Excerpt to read.
[Start of section]
ELI5 (Explain Like I’m 5)

Imagine you’re trying to find a word in a dictionary. You don’t start from page 1 — you open to the middle. If your word comes before that page, you throw away the right half. If it comes after, you throw away the left half. You keep halving the book until you find the word. That’s binary search — eliminate half the search space at every step.

Explanation

  • Binary search works on sorted input
  • At each step, check the midpoint — if it’s your target, done; if the target is smaller, search left half; if larger, search right half
  • Each step cuts the problem in half → O(log n) instead of O(n)
  • The tricky part is getting the boundary conditions right (left <= right vs left < right, mid+1 vs mid)

Keyword trigger: “sorted array”, “find target”, “minimize/maximize something” with a monotonic condition → binary search.

When to use?

  • Input is sorted (or can be mapped to a sorted/monotonic condition)
  • Searching for a value, an insertion point, or a boundary (first/last occurrence)
  • “Find the minimum X such that condition(X) is true” — binary search on the answer
  • Time limit would be exceeded with a linear scan

Approach

There are two main templates:

Find a target value in a sorted array.

left = 0, right = n - 1
while left <= right:
    mid = left + (right - left) // 2   ← avoids overflow
    if arr[mid] == target: return mid
    if arr[mid] < target:  left = mid + 1
    else:                  right = mid - 1
return -1

Template 2 — Left Boundary (first position where condition is true)

left = 0, right = n   ← note: n not n-1
while left < right:
    mid = left + (right - left) // 2
    if condition(mid): right = mid    ← keep mid in range
    else:              left = mid + 1
return left

Use Template 2 for: “first bad version”, “leftmost target”, “minimum feasible value”.

Notes

  • Time Complexity: O(log n)
  • Space Complexity: O(1)
  • Always use mid = left + (right - left) / 2 to avoid integer overflow
  • Off-by-one bugs are the #1 mistake — decide upfront: is right inclusive or exclusive?
  • When binary searching on an answer (not an index), define left/right as the answer range, not array indices

Data structures

  • Two pointers (left, right) — define the current search range
  • The input array itself (must be sorted, or your condition must be monotonic)

How to Master This

Step-by-step

  1. Memorize Template 1 (exact search) — get it right without thinking
  2. Solve #704 (exact search, the template in pure form)
  3. Solve #374 (first bad version) — forces you to use Template 2
  4. Solve #33 (rotated sorted array) — teaches you how to identify which half is sorted
  5. Solve #153 (min in rotated array) — boundary-finding variant
  6. Solve #875 (binary search on answer, not index) — the hardest conceptual jump

Key Resources

Sample LeetCode problems

Code Samples

  1. Binary Search — exact search (Template 1)
/**
 * Search for target in a sorted array. Return its index or -1.
[End of section]
Records taken from a data collection.
[Start of section]
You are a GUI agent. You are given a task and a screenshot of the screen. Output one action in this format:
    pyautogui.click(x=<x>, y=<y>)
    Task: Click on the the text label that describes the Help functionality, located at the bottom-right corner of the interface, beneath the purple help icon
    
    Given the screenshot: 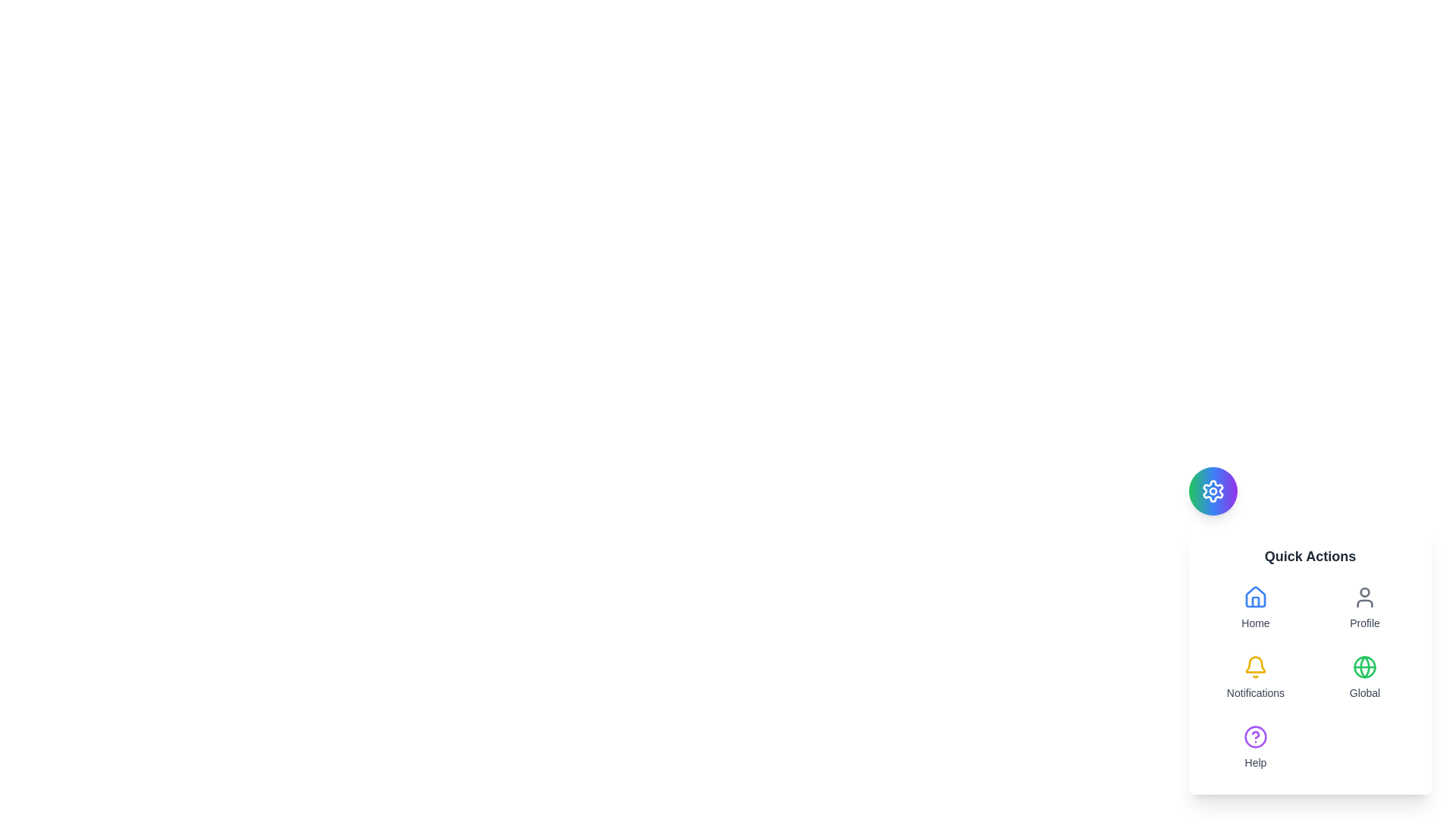 What is the action you would take?
    pyautogui.click(x=1256, y=763)
    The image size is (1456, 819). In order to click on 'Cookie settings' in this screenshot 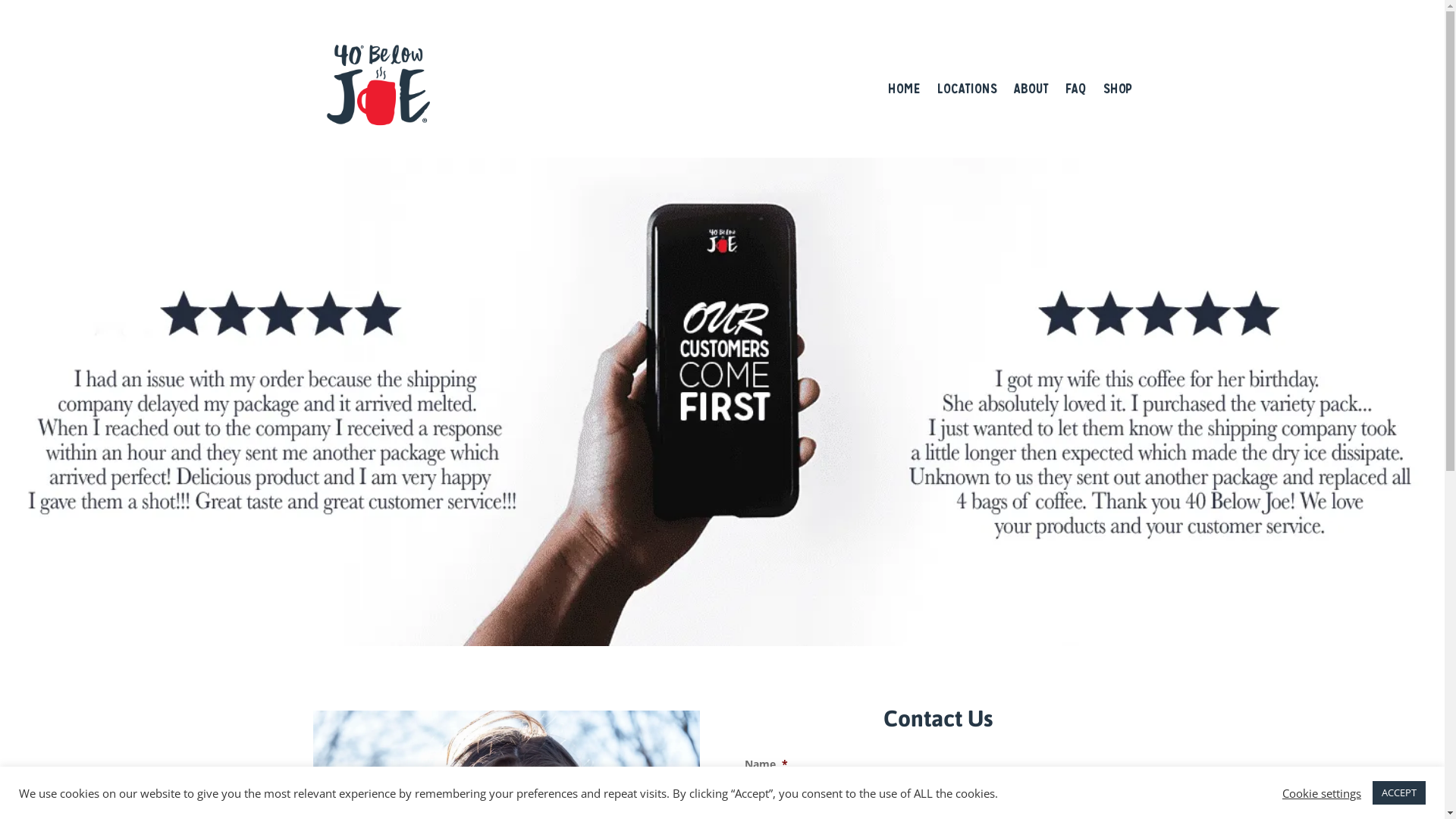, I will do `click(1320, 792)`.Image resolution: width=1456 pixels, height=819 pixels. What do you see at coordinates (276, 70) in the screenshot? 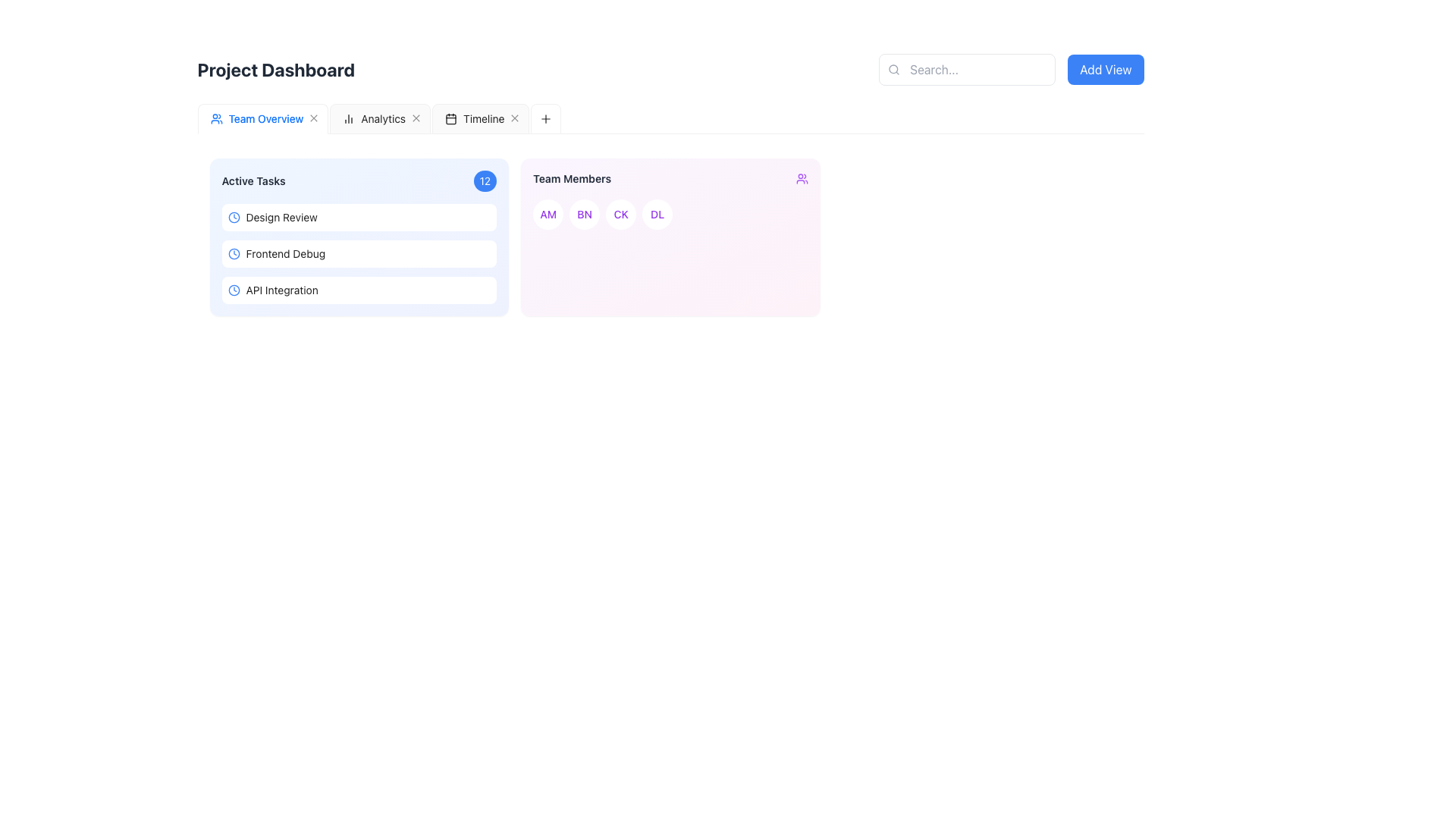
I see `the header text element that indicates the user is on the dashboard page` at bounding box center [276, 70].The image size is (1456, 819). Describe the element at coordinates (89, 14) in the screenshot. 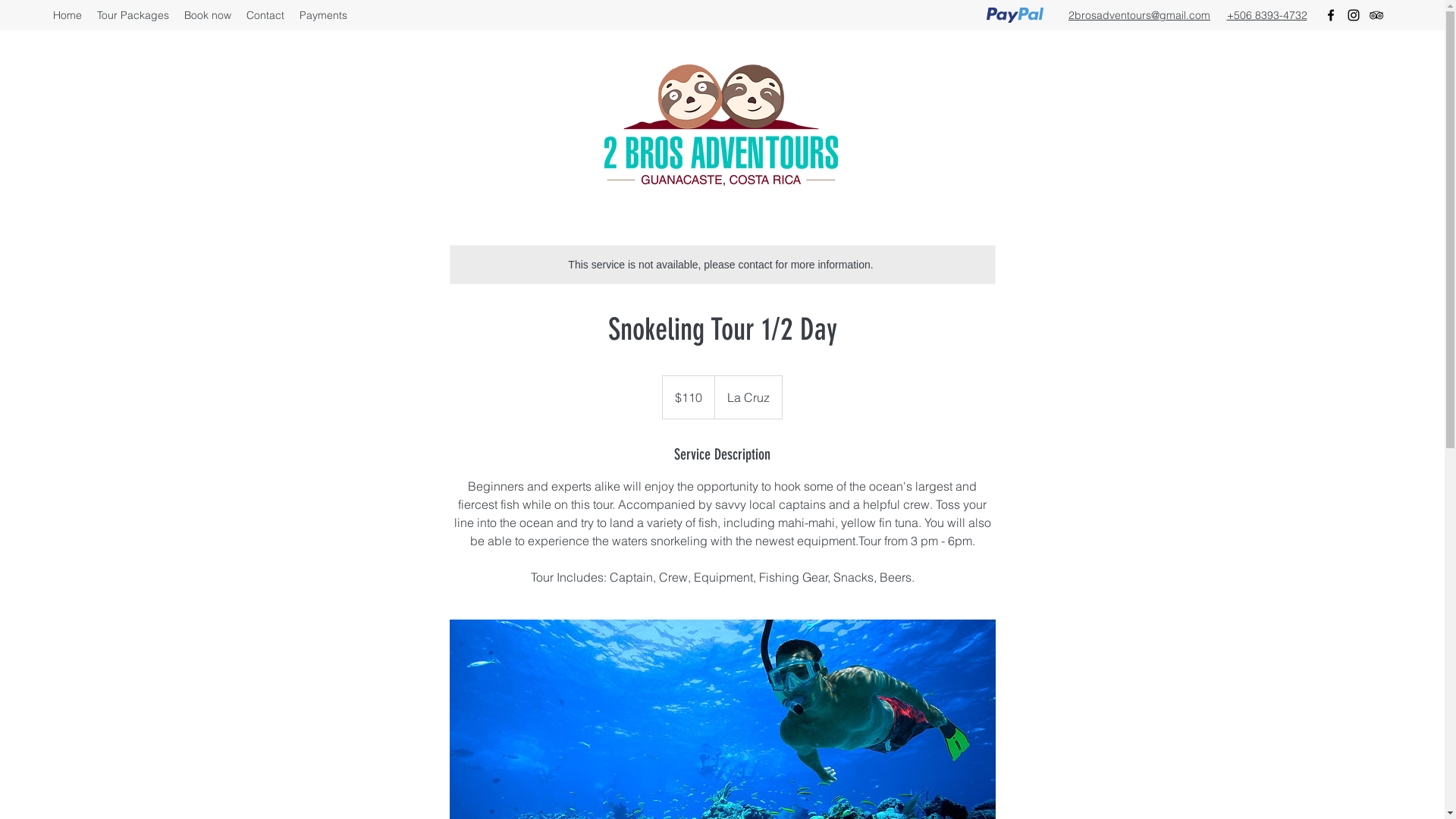

I see `'Tour Packages'` at that location.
[End of section]
Exercise A. In the binary search guide, which problem number is described as "the hardest conceptual jump"?
Exercise B. Write the rest of the binary search guide, starting right after its last line.
The listing comes from a separate source and is unrelated to the binary search guide.

Reply A. #875, binary search on the answer rather than the index.

Reply B.
 * Input: nums = [-1,0,3,5,9,12], target = 9
 * Output: 4
 */
function search(nums: number[], target: number): number {
  let left = 0;
  let right = nums.length - 1;

  while (left <= right) {
    const mid = left + Math.floor((right - left) / 2);

    if (nums[mid] === target) return mid;
    if (nums[mid] < target) left = mid + 1;
    else right = mid - 1;
  }

  return -1;
}
  1. Find Minimum in Rotated Sorted Array — boundary search (Template 2)
/**
 * Find the minimum element in a rotated sorted array (no duplicates).
 * Input: nums = [3,4,5,1,2]
 * Output: 1
 *
 * Key insight: the minimum is always in the "unsorted" half.
 * If nums[mid] > nums[right], minimum is to the RIGHT of mid.
 * Otherwise it's at mid or to the LEFT.
 */
function findMin(nums: number[]): number {
  let left = 0;
  let right = nums.length - 1;

  while (left < right) {
    const mid = left + Math.floor((right - left) / 2);

    if (nums[mid] > nums[right]) {
      // min is in the right half (not including mid)
      left = mid + 1;
    } else {
      // min is at mid or in the left half
      right = mid;
    }
  }

  return nums[left];
}
  1. Koko Eating Bananas — binary search on the answer
/**
 * Find the minimum eating speed k such that Koko can eat all bananas within h hours.
 * Each pile: eat min(pile, k) bananas per hour.
 * Input: piles = [3,6,7,11], h = 8
 * Output: 4
 *
 * Key insight: binary search on k (1 to max(piles)).
 * For a given k, check if sum of ceil(pile/k) <= h.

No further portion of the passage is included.